At the time of the global market crash in 2009, MEG was completing the start-up of Phase 2, and its management was contemplating Phase 2B—an additional 35,000 barrels per day of nameplate capacity. To do this, MEG would have to go to the market once again—this time under the worst market conditions in its history.

“In the depths of the crisis in 2009, MEG raised a billion dollars in private equity,” says Kagan. The raise was again led by Warburg Pincus. Had it not been for the capital injection that year, Kagan believes the project would have been delayed. Instead, MEG could head right into Phase 2B development.

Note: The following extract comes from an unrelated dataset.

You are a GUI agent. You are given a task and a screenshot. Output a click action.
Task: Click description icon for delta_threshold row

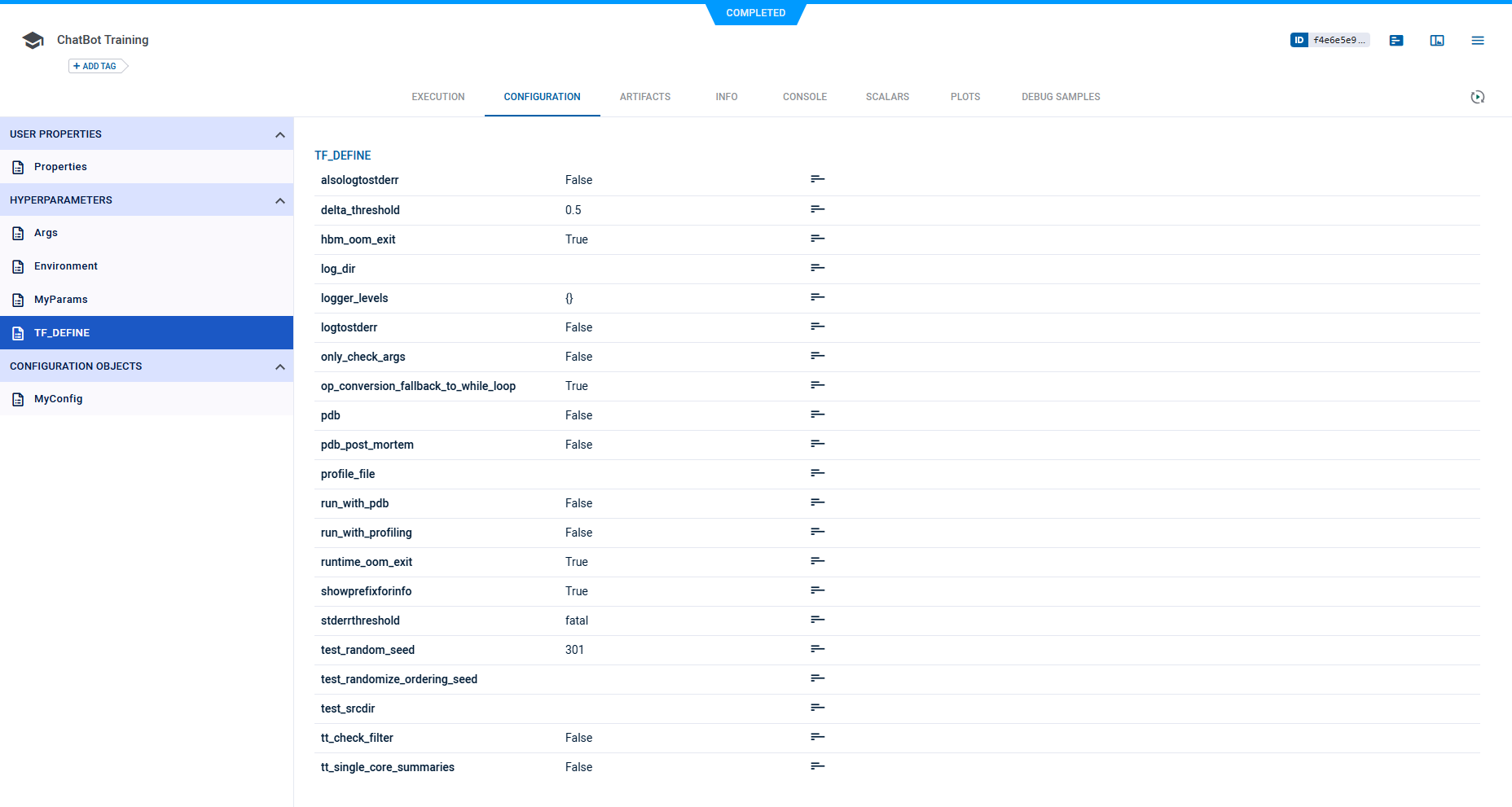pos(817,209)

“There will be cycles, and neither the high nor the low should create starts and stops,” says McCaffrey. “That generates huge cost exposures.“ He notes that although many private-equity firms are starting to understand this model, Warburg Pincus has earned respect for successfully investing in this fashion early on.

Canadian oil-sands producer MEG Energy Inc. has mitigated energy costs by building power-cogeneration units with its facilities.

MEG also reworked its debt agreements, levering up by $1 billion, and raising a total of just over $3 billion in private equity. With Phase 2 up and running, MEG was ready to access the public market in August 2010. The IPO on the Toronto Stock Exchange raised $750 million in gross proceeds at $35 per share. Less than a year later, the security is trading in the range of $45 to $50 per share. Post-IPO, Warburg Pincus is a 21% stakeholder in MEG, and Krieger says it is not atypical for the firm to remain invested in a venture like this for an extended period of time.

“It’s a bet on a management team’s ability to grow reserves and production better than most people. If you do that long enough, you can generate nice returns,” he says, citing the examples of Newfield Exploration Co. and Spinnaker Exploration Co., companies where Warburg Pincus has been a shareholder for as long as seven to 10 years.

In 2011, when MEG received investment-grade status, it refinanced the billion-dollar senior secured term loan, turned the $50-million revolver into an undrawn $500 million, and went to the bond market with $750 million in senior unsecured notes.

“The plan from here for the next 10 years is to grow tenfold,” Kagan says, noting that putting the foundation for the corporate financing structure in place was important to McCaffrey. “He’s managed to use leverage prudently and conservatively,” Kagan adds.

At the same time, McCaffrey has been aggressive in raising equity, which Kagan believes has been critical in de-risking the MEG story. Kagan also credits the CEO with maintaining liquidity and using diverse sources to fund growth projects.

“It’s a real success story,” says FirstEnergy’s Dunn. “Some investors think it is expensive, some think it’s a great long-term buy. We have a $55 price target on it.”

The stock has done very well year-to-date, Dunn says. “In our view, they have enough cash on the balance sheet to fully fund the next phase (2B), and they should have cash left over to fund even more expansion.” That would be Phase 3, which could also be funded through credit, and would move MEG even closer to its goal of producing 260,000 barrels per day.